Friday, 27 July 2018

Thomas Hardy's Wessex: Lulworth Cove


Finally, on my third trip to Thomas Hardy's Wessex, I got to see Lulworth Cove. 

After setting our tents up on a campsite at Wool, we managed to catch the last bus (at teatime) to Lulworth Cove.  We were obviously not disappointed by what we found there:


Lulworth Cove was important to visit for me, because of its Thomas Hardy significance:  being the place where Sergeant Troy disappears and is feared to have drowned in 'Far from the Madding Crowd'; and where Cytherea and Owen Graye visit on a paddle steamer trip from Budmouth (Weymouth) in 'Desperate Remedies'.

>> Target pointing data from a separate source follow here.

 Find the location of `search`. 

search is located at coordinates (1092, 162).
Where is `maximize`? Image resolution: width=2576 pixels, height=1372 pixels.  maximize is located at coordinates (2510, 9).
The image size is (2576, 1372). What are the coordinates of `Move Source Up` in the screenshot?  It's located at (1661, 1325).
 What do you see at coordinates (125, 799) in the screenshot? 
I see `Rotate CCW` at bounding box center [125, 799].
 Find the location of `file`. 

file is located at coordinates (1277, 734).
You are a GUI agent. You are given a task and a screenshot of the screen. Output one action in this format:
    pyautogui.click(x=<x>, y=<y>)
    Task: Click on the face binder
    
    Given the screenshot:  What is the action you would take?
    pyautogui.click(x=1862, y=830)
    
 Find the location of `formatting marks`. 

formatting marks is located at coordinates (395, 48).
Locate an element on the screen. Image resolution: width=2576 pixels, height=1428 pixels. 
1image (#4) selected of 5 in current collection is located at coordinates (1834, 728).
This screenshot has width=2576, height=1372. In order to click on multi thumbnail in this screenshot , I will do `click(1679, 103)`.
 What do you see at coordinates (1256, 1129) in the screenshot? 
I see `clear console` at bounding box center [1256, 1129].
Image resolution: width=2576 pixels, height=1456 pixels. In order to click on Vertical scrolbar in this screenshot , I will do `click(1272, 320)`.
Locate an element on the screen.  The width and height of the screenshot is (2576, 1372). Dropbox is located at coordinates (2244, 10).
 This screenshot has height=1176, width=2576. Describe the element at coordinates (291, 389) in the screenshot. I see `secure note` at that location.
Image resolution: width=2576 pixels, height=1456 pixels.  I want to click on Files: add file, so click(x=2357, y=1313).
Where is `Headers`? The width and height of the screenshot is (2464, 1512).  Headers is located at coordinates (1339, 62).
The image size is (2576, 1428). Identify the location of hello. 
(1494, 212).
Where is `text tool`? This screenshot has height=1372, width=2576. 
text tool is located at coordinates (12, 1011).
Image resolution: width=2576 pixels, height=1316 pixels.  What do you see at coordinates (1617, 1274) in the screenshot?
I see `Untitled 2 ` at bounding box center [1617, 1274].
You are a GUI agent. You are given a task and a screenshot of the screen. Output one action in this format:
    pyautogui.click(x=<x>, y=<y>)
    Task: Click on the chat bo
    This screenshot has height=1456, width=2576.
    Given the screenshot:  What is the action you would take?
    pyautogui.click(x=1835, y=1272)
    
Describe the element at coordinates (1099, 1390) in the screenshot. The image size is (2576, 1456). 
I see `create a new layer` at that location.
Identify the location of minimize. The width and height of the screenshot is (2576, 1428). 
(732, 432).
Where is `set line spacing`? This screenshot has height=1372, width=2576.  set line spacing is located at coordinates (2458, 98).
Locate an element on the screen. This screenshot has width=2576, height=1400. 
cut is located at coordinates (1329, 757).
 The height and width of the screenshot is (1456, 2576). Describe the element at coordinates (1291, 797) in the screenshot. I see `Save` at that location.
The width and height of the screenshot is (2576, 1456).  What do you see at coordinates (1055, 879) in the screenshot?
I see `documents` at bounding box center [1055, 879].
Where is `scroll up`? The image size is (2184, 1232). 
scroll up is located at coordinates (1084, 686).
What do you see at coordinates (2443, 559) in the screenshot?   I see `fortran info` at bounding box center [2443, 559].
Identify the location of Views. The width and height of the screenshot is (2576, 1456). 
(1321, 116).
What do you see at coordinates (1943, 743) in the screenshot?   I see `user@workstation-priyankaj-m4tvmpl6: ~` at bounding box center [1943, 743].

In 'The Hardy Way', Margaret Marande (2015: 36) reveals that Hardy and his sister Mary visited Lulworth Cove on a paddle steamer from Weymouth in 1868 and that such excursions continued until 1955.

It's a real pity that the Weymouth-Lulworth Cove paddle steamer excursions stopped, but I can almost imagine them in the shot below:


We got our best views of Lulworth Cove during the long, steep ascent towards Durdle Door:


Margaret Marande (2015: 36) also reveals that Lulworth Cove is the setting for one of Hardy's best short stories, 'The Distracted Preacher' in 'Wessex Tales', as it is a "landing point for contraband where Lizzy Newberry and the reluctant young Methodist minister, Stockdale help the smugglers land tubs of brandy".